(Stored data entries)

# # # # # # #

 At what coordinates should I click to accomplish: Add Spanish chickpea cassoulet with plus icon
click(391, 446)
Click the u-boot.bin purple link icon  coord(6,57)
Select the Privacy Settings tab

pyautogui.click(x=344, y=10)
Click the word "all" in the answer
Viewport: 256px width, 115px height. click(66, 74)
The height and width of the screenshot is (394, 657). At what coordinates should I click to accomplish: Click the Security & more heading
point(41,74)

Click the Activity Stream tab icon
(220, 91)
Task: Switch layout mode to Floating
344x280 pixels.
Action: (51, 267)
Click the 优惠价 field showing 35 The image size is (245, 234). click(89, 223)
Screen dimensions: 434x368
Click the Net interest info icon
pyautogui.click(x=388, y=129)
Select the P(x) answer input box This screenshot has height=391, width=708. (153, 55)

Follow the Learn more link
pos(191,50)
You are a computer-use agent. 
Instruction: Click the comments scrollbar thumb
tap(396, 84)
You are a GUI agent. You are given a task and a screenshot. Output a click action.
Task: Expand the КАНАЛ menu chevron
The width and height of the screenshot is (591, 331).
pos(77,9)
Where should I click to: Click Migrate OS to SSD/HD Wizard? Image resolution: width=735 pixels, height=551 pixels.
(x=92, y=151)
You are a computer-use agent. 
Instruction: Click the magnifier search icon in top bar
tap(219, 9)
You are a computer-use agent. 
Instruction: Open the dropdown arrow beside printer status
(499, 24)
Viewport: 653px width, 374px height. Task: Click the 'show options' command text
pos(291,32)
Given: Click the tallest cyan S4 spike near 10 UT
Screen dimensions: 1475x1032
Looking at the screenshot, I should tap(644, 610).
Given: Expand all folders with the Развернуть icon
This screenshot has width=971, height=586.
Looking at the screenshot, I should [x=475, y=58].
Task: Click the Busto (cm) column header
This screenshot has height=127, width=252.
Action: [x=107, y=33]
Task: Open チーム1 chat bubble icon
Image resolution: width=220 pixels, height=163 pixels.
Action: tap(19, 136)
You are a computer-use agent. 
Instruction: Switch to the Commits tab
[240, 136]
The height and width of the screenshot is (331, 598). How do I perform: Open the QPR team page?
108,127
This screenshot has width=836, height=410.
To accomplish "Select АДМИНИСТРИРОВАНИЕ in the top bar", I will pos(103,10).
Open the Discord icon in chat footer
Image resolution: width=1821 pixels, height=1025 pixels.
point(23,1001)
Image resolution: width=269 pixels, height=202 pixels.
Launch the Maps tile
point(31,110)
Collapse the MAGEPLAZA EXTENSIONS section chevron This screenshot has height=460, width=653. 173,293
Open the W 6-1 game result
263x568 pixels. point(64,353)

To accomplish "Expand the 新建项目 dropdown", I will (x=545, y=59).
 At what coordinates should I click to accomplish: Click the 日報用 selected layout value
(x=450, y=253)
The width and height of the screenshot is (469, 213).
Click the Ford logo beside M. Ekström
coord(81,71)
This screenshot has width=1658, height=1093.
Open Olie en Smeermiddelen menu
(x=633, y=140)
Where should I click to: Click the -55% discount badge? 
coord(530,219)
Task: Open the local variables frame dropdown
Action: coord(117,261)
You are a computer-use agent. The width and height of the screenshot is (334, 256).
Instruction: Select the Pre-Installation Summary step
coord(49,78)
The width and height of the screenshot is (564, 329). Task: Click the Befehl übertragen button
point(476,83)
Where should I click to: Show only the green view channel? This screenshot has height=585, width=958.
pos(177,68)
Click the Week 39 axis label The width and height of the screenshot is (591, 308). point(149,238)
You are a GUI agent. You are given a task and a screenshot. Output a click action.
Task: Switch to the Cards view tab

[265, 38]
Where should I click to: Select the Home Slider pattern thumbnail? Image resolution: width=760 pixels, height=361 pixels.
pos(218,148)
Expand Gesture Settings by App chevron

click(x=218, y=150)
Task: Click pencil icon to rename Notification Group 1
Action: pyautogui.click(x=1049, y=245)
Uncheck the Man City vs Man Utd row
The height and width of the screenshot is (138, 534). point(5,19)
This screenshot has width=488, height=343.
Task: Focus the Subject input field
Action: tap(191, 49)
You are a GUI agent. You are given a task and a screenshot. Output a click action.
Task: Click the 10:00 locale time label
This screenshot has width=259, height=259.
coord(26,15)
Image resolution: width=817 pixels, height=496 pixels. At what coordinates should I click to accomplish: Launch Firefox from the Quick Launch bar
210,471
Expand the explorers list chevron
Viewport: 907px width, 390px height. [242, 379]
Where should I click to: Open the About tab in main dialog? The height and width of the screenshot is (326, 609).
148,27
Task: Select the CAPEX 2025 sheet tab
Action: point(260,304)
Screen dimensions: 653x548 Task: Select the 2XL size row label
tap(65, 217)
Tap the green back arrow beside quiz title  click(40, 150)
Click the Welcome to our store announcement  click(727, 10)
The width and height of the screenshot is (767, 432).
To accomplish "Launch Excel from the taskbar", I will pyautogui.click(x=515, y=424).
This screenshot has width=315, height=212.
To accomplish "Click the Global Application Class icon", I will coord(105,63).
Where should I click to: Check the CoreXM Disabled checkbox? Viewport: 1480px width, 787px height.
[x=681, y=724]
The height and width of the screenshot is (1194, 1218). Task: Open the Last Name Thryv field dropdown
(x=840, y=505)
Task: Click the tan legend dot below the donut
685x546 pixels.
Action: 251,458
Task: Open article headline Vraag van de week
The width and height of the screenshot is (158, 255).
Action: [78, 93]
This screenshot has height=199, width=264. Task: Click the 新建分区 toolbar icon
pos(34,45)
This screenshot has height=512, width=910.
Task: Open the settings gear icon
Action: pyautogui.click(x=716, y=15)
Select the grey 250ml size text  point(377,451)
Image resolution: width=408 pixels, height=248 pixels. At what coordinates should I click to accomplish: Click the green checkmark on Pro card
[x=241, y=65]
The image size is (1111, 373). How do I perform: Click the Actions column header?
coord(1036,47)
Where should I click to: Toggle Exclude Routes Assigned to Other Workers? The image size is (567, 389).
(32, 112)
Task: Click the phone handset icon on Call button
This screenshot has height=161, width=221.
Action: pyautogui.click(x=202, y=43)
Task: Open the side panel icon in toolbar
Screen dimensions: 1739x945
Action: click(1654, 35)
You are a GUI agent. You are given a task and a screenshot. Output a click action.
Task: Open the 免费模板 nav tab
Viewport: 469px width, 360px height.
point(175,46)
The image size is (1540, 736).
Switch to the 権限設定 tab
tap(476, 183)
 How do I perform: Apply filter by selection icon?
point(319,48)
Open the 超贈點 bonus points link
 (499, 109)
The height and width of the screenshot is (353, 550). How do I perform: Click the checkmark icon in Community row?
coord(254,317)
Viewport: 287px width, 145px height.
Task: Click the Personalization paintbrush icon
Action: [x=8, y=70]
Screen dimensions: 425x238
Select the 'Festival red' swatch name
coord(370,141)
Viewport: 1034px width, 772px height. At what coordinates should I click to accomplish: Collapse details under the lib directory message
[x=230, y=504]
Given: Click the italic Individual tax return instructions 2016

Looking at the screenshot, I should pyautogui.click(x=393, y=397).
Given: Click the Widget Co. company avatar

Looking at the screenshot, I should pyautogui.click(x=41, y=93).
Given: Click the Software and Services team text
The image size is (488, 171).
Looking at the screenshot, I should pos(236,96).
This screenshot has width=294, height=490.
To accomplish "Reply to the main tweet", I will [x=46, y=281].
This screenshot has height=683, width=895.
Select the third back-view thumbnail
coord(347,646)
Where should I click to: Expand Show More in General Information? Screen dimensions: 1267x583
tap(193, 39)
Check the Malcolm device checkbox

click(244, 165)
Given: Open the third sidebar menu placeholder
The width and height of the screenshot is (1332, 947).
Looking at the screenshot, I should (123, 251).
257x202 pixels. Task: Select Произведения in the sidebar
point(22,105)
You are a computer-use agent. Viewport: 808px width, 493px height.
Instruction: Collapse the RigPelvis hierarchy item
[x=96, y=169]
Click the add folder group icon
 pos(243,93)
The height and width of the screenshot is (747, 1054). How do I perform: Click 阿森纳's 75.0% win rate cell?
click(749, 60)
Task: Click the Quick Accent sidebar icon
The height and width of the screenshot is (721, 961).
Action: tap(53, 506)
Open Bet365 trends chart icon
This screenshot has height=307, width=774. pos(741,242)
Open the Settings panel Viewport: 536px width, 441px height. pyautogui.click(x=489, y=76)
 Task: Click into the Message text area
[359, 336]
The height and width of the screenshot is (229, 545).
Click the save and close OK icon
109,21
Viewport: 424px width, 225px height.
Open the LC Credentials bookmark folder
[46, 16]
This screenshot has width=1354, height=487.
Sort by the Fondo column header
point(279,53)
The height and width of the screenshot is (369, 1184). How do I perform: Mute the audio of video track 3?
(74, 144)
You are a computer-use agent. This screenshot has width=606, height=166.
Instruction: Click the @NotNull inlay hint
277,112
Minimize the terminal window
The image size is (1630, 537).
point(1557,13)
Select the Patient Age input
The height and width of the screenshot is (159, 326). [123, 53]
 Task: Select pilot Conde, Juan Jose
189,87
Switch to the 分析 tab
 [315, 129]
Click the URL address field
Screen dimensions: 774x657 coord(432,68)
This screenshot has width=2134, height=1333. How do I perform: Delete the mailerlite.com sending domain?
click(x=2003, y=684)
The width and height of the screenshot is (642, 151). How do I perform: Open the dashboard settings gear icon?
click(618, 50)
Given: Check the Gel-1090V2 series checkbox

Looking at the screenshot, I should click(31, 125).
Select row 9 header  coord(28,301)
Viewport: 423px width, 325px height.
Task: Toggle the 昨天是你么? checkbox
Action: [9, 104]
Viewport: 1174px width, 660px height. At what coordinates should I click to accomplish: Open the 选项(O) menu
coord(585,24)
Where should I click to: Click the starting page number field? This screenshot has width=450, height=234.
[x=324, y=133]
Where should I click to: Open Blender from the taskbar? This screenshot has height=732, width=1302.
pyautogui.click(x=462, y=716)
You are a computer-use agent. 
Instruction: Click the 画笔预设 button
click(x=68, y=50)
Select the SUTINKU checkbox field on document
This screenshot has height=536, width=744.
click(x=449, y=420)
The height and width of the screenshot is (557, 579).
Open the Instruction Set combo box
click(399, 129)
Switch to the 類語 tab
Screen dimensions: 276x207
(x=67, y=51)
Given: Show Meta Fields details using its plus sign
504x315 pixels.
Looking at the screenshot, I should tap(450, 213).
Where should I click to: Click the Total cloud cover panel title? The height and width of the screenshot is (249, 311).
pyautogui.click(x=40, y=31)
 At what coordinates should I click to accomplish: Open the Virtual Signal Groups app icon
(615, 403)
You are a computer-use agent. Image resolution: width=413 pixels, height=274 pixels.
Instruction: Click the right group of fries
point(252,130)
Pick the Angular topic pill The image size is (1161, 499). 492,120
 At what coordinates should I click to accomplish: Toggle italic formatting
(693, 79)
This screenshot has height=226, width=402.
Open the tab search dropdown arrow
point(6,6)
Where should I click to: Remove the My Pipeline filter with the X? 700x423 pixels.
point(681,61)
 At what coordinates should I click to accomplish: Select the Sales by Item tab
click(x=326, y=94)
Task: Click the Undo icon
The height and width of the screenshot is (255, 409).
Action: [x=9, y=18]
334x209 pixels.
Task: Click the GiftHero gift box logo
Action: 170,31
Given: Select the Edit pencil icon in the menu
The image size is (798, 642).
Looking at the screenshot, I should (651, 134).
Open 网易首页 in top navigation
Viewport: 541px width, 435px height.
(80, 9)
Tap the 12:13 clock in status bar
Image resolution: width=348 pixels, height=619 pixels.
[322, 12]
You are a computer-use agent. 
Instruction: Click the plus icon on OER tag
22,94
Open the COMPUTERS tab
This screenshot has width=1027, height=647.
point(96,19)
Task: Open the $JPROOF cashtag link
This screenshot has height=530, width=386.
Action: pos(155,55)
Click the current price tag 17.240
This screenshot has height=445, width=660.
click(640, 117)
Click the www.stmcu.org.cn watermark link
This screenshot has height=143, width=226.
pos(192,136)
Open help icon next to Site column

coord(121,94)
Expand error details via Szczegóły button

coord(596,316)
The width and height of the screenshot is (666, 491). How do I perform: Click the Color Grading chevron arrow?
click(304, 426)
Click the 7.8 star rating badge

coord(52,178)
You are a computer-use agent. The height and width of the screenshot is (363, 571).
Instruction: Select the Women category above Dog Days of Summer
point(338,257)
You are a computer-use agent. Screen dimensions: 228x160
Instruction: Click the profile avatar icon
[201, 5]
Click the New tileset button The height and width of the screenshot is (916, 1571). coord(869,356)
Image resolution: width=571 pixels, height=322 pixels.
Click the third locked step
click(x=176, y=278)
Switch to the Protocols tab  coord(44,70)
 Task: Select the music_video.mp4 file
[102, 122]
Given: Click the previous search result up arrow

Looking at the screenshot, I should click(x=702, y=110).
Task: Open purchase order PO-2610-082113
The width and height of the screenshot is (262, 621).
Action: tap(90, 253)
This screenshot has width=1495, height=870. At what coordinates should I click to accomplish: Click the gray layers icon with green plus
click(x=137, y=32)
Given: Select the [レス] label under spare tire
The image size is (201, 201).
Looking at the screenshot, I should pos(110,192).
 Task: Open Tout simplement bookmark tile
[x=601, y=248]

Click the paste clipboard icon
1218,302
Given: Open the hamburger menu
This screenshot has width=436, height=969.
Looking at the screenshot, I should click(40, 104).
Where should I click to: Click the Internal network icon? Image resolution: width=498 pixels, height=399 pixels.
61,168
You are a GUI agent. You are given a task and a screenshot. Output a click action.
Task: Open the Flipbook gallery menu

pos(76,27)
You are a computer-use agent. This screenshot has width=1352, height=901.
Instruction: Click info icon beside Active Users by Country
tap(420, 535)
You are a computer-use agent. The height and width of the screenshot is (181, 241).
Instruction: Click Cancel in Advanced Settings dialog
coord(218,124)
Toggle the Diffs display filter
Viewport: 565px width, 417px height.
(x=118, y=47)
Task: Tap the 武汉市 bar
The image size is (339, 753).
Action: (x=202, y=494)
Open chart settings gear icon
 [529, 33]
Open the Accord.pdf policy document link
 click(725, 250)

# # # # # # #

__What you should do__: Reproduce the records word for word, from the first line down through the line containing "Action: (51, 267)", with both of those lines included.

__Correct result__:
 At what coordinates should I click to accomplish: Add Spanish chickpea cassoulet with plus icon
click(391, 446)
Click the u-boot.bin purple link icon  coord(6,57)
Select the Privacy Settings tab

pyautogui.click(x=344, y=10)
Click the word "all" in the answer
Viewport: 256px width, 115px height. click(66, 74)
The height and width of the screenshot is (394, 657). At what coordinates should I click to accomplish: Click the Security & more heading
point(41,74)

Click the Activity Stream tab icon
(220, 91)
Task: Switch layout mode to Floating
344x280 pixels.
Action: (51, 267)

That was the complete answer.